103 West Broad Street, Suite 620

Falls Church, Virginia 22046

703-237-1970, Fax 703-237-2090,


Ullico And Global Crossing:

The Tip of the Union Pension Fund Scandal Iceberg



Testimony Before the Subcommittee on Capital Markets, Insurance and Government-Sponsored Enterprises

of the

Committee on Financial Services,

U.S. House of Representatives

Presented May 1, 2002 by

Kenneth F. Boehm



National Legal and Policy Center

103 West Broad Street, Suite 620

Falls Church, VA  22046



Mr. Chairman and Members of the Subcommittee, thank you for this opportunity to testify.


My name is Ken Boehm and I serve as Chairman of the National Legal and Policy Center (NLPC). My legal center sponsors the Organized Labor Accountability Project which publishes Union Corruption Update, a fortnightly newsletter summarizing union corruption news and legal cases. Our database of union corruption case information is available on the web at and is used by the public, media, elected officials and union members as an authoritative archive of union corruption cases.


The Global Crossing bankruptcy, the fourth largest in U.S. history, has cost investors billions, resulted in over 9,000 people losing their jobs and has set in motion a federal investigation as to questionable accounting practices.


The Ullico Insider Stock Scandals


As a result of a series of recent articles in Business Week  and The Wall Street Journal, a whole new controversy linked to Global Crossing has arisen. The focus is on Ullico, a privately held insurance company which is owned largely by unions and their pension funds. It was an early major investor in Global Crossing and its directors used the telecom’s volatile stock price history to personally enrich themselves at the expense of the union members and retirees whose pension funds own Ullico. Its board of directors is mostly made up of current or former union presidents and includes AFL-CIO head John Sweeney.
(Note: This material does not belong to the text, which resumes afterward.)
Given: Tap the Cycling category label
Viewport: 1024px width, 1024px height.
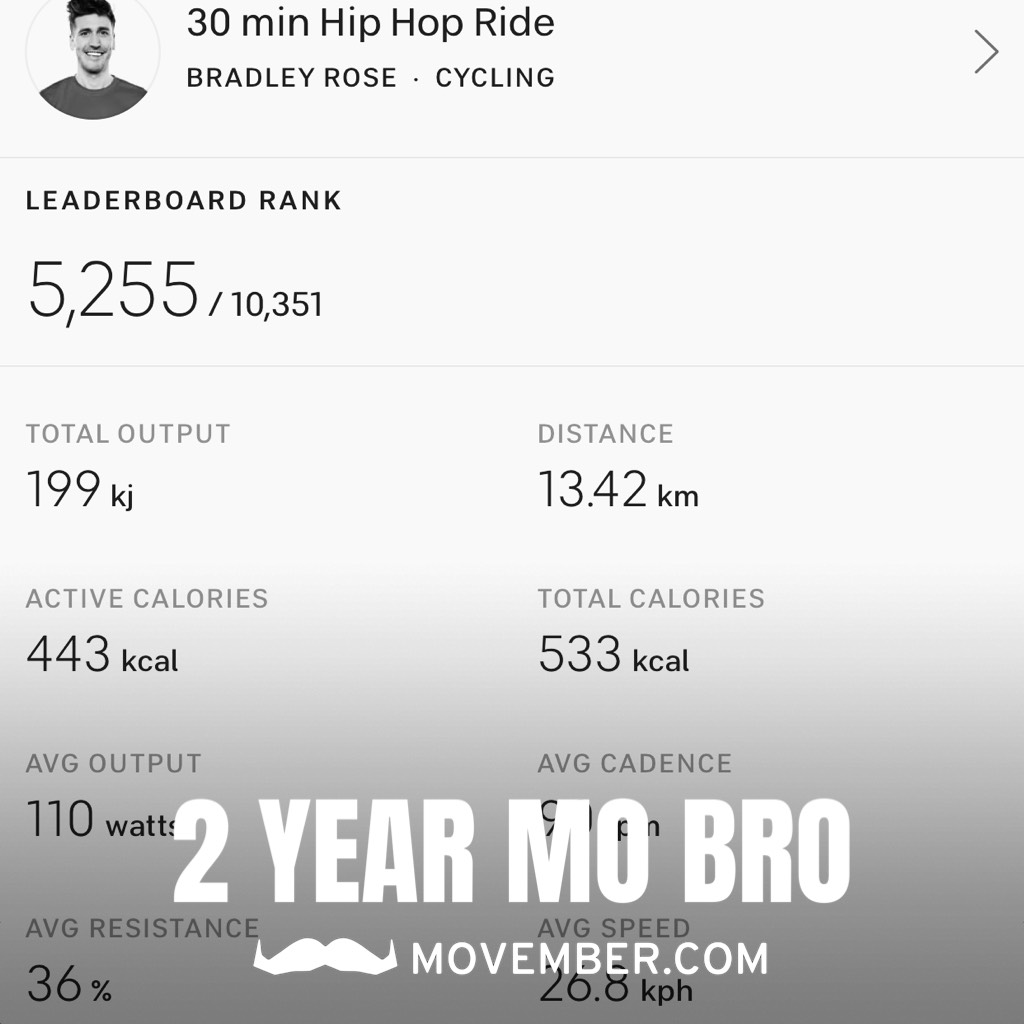Looking at the screenshot, I should [x=495, y=78].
The multi-billion dollar Ullico was one of the original investors in Global Crossing, providing $7.6 million to the company in seed money. Global Crossing chairman Gary Winnick was pleased to get the early money and allowed Ullico directors the opportunity to personally buy the Global Crossing stock at IPO prices. This sweetheart stock investment deal allowed some Ullico directors to make millions off the sale of the stock according to labor officials. (“Global Crossing: Labor’s Questionable Windfall,” by Aaron Bernstein, Business Week, March 14, 2002) The fact that Gary Winnick offered such a lucrative deal to Ullico directors has raised questions as to the integrity of Ullico’s investment decision making with respect to Global Crossing as well as with other Ullico investments of pension funds into deals associated with Winnick during the same time period.
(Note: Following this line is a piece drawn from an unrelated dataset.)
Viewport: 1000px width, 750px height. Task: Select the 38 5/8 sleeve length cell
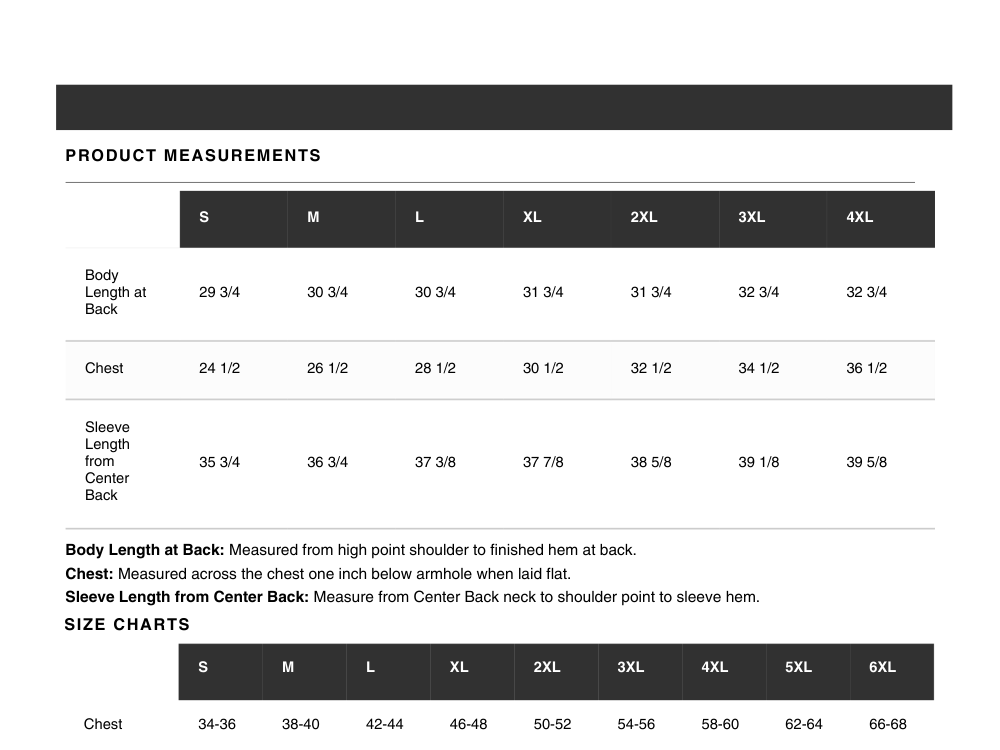[651, 462]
Ullico’s directors also benefitted personally from an arrangement set up in 1997, the same year Ullico made its original investment in Global Crossing, which allowed Ullico to repurchase its stock from shareholders. Departing from a practice of giving Ullico’s stock a fixed value of $25 a share, Ullico began changing its share price annually according to a value determined by an accounting review.  Insiders knew in advance of the price change whether the stock would go up or down and set up a system that allowed them to buy or sell to lock in a profit. It was the equivalent of investing in the stock market when you knew for sure which way a given stock would go.
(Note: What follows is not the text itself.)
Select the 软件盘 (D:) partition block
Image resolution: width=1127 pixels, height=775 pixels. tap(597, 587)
In practice, this scheme allowed directors to make virtually guaranteed insider profits.


Here’s the way Business Week labor reporter Aaron Bernstein describes how Ullico directors personally profited from the arrangement they approved for themselves:


Fall, 1999  Ullico is losing money on its operations but earns $127 million by selling some Global stock. Insiders knew those gains would lift the annual valuation of Ullico’s shares from $54 to about $146 when its books closed on Dec. 31.


December 1999  Ullico offers each director the chance to buy 4,000 Ullico shares at the 1998 valuation of $54. The union pension funds that own almost all of Ullico aren’t given the same offer, or even told about it.


Dec. 2000/Jan. 2001 Ullico buys back 205,000 of its 7.9 million shares at $146. Stockholders with fewer than 10,000 shares are allowed to sell all their holdings, so officers and directors can take full advantage, but the pension funds can’t. Insiders know the decline of Global Crossing’s stock puts the true value of Ullico’s shares closer to $75.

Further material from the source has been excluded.